Como naquele tempo havia o Banco da Lavoura ali na Praça
Sete (o meu padrinho Aristeu até me deu um cofrinho para
coletar as raras moedas), para mim esta coisa de dinheiro em
banco deveria estar relacionada com fazenda, produção
agrícola, sei lá. Quando nós íamos comprar alguma coisa na
farmácia do seu Castro (que depois virou Cristo Rei), ali na
praça Doze, nem era preciso dizer o nome do remédio. Ele
olhava o bilhete da minha mãe, embrulhava e já botava na
conta. Fim do mês apareciam as notinhas e um total na caixa
do correio, era só passar lá e pagar. Muito tranqüilo.

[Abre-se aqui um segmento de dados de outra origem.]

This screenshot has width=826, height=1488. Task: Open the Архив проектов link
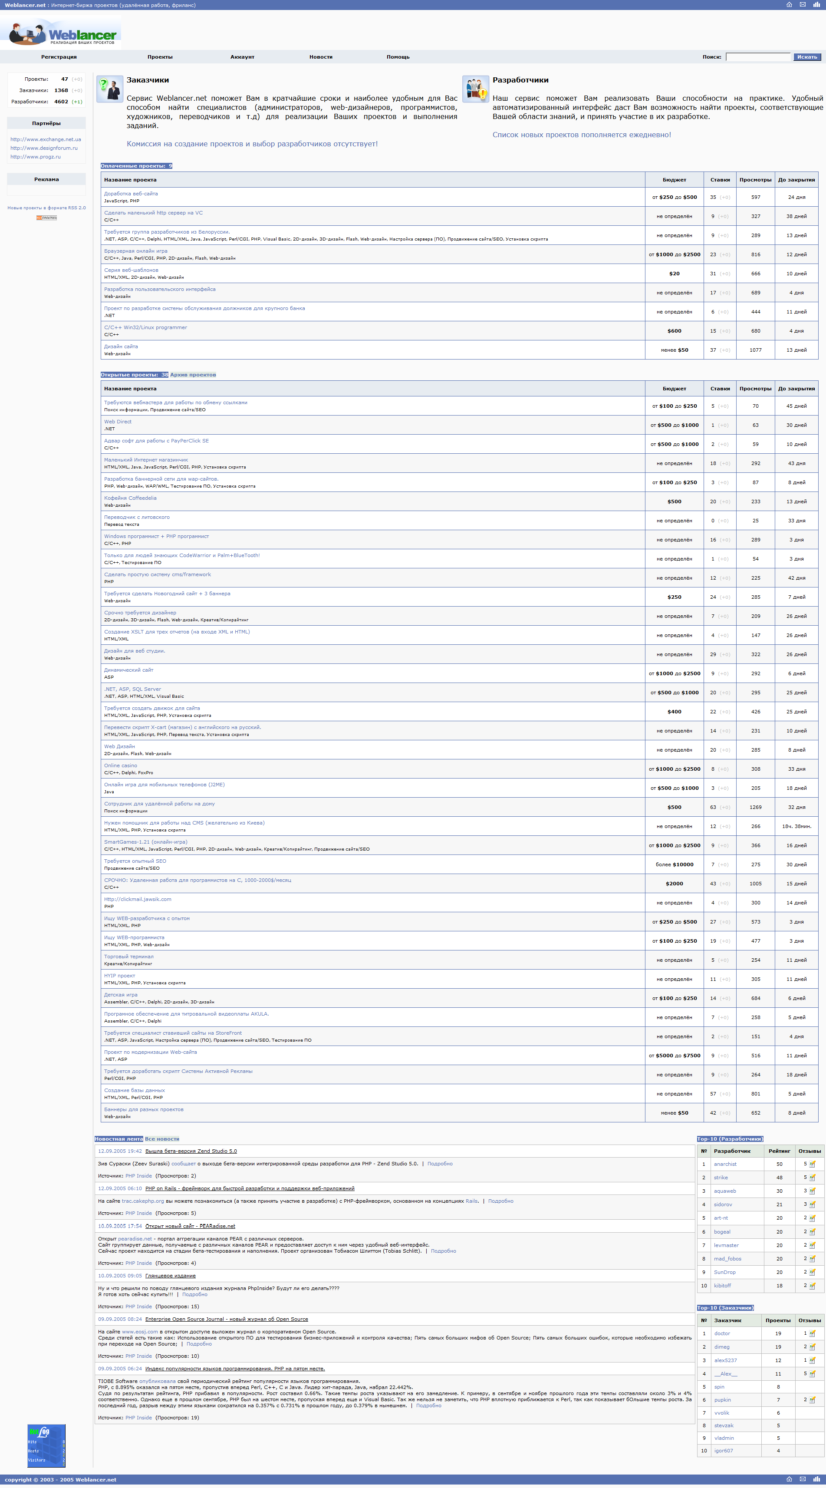tap(193, 375)
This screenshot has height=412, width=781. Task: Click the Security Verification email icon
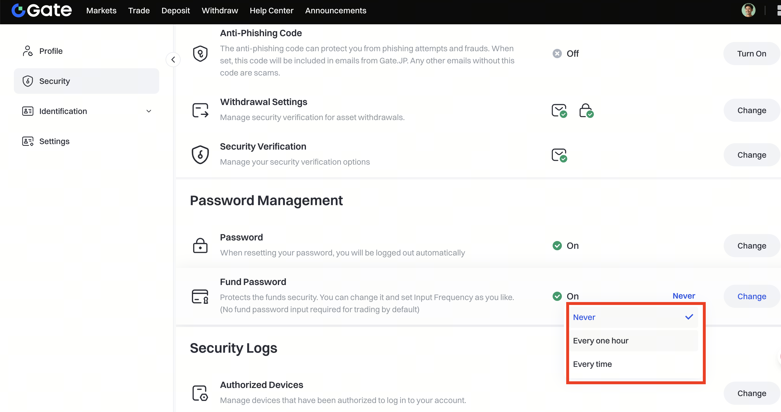click(x=559, y=155)
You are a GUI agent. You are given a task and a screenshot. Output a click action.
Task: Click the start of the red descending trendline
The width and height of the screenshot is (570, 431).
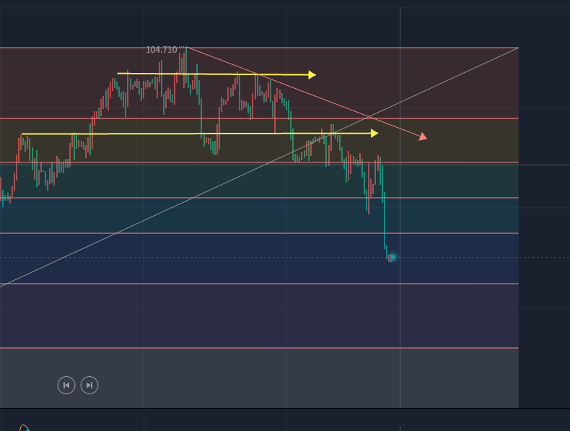click(188, 48)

Mas, voltando aos sapatos, quando eles furavam a sola,
o que devia acontecer de dois em dois meses, pela atividade
insana a que eram submetidos, e chovia, a solução
desenvolvida por minha mãe era dobrar umas folhas de jornal
e colocar por dentro, para proteger a meia. Então, lá ia eu,
pasta de couro nas mãos, em direção ao Grupo, com sapato
de sola de jornal. Morria de vergonha. Por que os pais teimam
em matar os filhos de vergonha?
No Grupo, escondia os pés. No recreio, nada de ficar
mostrando a sola do sapato assim sem essa nem aquela. Se
Dona Natália Lessa chamasse para a ginástica, o jeito era
alegar resfriado, para ficar só olhando. Já imaginou? Se alguém
me vê de sapato com sola de jornal, eu estaria perdido. Hoje
penso que era uma solução bastante criativa para o problema
dos pés. Os sapatos deveriam ficar mais leves e mais macios
do que com sola de couro. As minhas filhas, quando conto
isso, acham um absurdo. Opinião de meninas criadas em outro
mundo. Shinobu Kasahara, que me contou ter tido esta mesma
experiência em Campinas, certamente concorda comigo.